Sementara itu, menanggapi hal tersebut Bambang Hermanto kepala Diskominfo Statistika Mura mengatakan, pihaknya secara minimal siap, meski masih jauh dari ideal. Namun pihaknya kedepan akan menjadwalkan terkait untuk melakukan rapat melalui Teleconference tersebut.
“Kami siap untuk itu, sesuai dengan intruksi Sekda Pemprov tadi kami akan agendakan minimal satu bulan sekali. Meski sekarang jauh dari kata ideal, tapi masih bisa digunakan. Mungkinkan ini baru, dan kondisi keuangan yang belum maksimal, jadi secara bertahap kita penuhi,” kata Bambang Kepada Musirawas Ekspres, usai melakukan Teleconferense rapat teknis komunikasi dan informasi se Provinsi Sumsel, Selasa (14/2).
Dikatakannya, untuk melaksanakan program tersebut yang memang hanya mengunakan peralatan, jaringan dan sonsistem yang biasa, hanya saja program tersebutyang menggunakan jaringan minimal 10 mega, namun untuk saat ini pihaknya memiliki ketersedian jaringan sebesar 17 mega. Hal tersebut didapatnya dengan menari jaringan di SKPD lain.

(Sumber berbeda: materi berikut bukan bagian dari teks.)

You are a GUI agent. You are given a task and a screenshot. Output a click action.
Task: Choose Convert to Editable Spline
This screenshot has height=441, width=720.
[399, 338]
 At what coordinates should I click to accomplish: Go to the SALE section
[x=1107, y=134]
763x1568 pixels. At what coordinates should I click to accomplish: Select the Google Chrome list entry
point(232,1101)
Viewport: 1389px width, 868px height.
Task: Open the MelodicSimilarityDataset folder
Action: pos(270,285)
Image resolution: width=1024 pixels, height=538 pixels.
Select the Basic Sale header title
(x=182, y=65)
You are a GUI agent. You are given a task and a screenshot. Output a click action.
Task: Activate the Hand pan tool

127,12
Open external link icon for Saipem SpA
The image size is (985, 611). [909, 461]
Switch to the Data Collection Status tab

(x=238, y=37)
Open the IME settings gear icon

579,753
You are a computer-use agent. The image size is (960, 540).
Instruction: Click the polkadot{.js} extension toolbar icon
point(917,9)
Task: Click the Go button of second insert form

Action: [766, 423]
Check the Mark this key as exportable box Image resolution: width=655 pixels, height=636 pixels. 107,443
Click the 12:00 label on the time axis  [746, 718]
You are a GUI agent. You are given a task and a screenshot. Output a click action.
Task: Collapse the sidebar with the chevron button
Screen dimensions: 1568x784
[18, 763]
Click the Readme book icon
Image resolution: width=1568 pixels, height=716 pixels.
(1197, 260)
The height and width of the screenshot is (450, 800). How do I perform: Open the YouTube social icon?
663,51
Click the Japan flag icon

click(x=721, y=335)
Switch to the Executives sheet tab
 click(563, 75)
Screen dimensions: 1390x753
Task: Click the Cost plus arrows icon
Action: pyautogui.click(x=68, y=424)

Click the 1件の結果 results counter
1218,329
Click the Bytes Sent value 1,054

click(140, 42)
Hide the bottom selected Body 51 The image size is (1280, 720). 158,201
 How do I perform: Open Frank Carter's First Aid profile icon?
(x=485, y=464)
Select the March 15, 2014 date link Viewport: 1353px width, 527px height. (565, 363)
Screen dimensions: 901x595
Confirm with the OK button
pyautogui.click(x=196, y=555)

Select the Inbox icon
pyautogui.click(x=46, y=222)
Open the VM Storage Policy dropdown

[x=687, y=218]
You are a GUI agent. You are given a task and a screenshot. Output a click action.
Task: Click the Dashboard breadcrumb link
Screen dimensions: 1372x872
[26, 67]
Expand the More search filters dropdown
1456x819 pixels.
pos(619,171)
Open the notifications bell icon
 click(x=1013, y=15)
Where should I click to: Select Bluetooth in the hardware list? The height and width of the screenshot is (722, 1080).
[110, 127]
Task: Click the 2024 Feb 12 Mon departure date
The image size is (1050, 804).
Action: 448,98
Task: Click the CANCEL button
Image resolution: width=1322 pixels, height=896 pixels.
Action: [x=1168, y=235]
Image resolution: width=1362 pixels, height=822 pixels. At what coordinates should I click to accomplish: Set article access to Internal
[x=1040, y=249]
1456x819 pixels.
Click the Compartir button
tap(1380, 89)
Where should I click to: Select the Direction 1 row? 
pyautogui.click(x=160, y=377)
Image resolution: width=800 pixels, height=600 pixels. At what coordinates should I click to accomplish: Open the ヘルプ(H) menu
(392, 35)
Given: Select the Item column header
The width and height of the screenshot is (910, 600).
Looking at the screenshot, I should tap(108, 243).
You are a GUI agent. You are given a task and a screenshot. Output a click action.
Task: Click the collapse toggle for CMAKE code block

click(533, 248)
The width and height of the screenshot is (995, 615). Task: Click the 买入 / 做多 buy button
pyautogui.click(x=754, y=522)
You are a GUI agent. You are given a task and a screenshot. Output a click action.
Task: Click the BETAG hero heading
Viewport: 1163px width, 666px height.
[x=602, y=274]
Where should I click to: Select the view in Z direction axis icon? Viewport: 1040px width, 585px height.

“Namun setelah selesai kami kembalikan lagi, hal tersebut memberi kemudahan untuk mendapat informasi, karena sekarang secara langsung masih susah untuk mendapat intruksi dari Pemprov,” jelasnya. Ditambahkannya, meski masih memiliki kekurangan, namunh pihaknya akan secara bertahap untuk kedepan akan menarik seluruh pelanggan internet ke Diskominfo. Untuk mencapai hal tersebut tentu membutuhkan dana yang tak sedikit, oleh karena itu akan dilakukan secara bertahap. “Untuk tahun ini terealisasikan sebesar Rp500 juta itu belum mengakomodir separuhnya, namun dengan bertahap semua SKPD, kecamatan untuk mengunakan tiknologi tersebut. Sementara untuk desa yang memang terkendala dijaringan akan kami bantu dengan penguat sinyal. Target belum bisa pastikan, namun ini bertahab untuk nyiapkan sarana, komunikasi informasi lebih cepat, karena selama ini harus ketemu langsung,” Pungkasnya.